When my husband called her early the next morning, Grandma explained she was waiting for someone to pick her up – she was obviously annoyed.

He wouldn’t be there to take her to her weekly hair appointment until noon, my husband explained.

“No, not my hair appointment; I’m waiting for someone to take me to the baby’s funeral,” Grandma replied.

With that eerie reply, it became obvious that the one-time seemingly innocent voices had turned into full-blown delusions. And to make matters worse, the baby she thought had died was my curly-haired, adventurous one-year old who was happily playing at daycare.

My husband called and solemnly instructed me to meet him at Grandma’s house. The house where we spent so many evenings and weekends watching our children play to my grandmother’s delight. The house where I grew-up.
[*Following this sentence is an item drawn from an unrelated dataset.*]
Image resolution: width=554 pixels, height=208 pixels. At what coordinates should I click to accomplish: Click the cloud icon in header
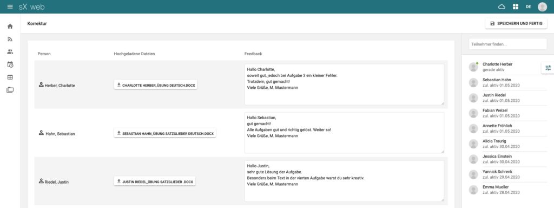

The house where my life would now be changed.

I sat in my car nearly paralyzed with fear. I didn’t know what to do. This situation was beyond anything I thought I would ever have to deal with, and one I felt certain I was unable to handle with any amount of grace.

So I did what any scared girl would do – I called my dad and sobbed all the way to Grandma’s house.

Get helpful tips and articles like these delivered to your email.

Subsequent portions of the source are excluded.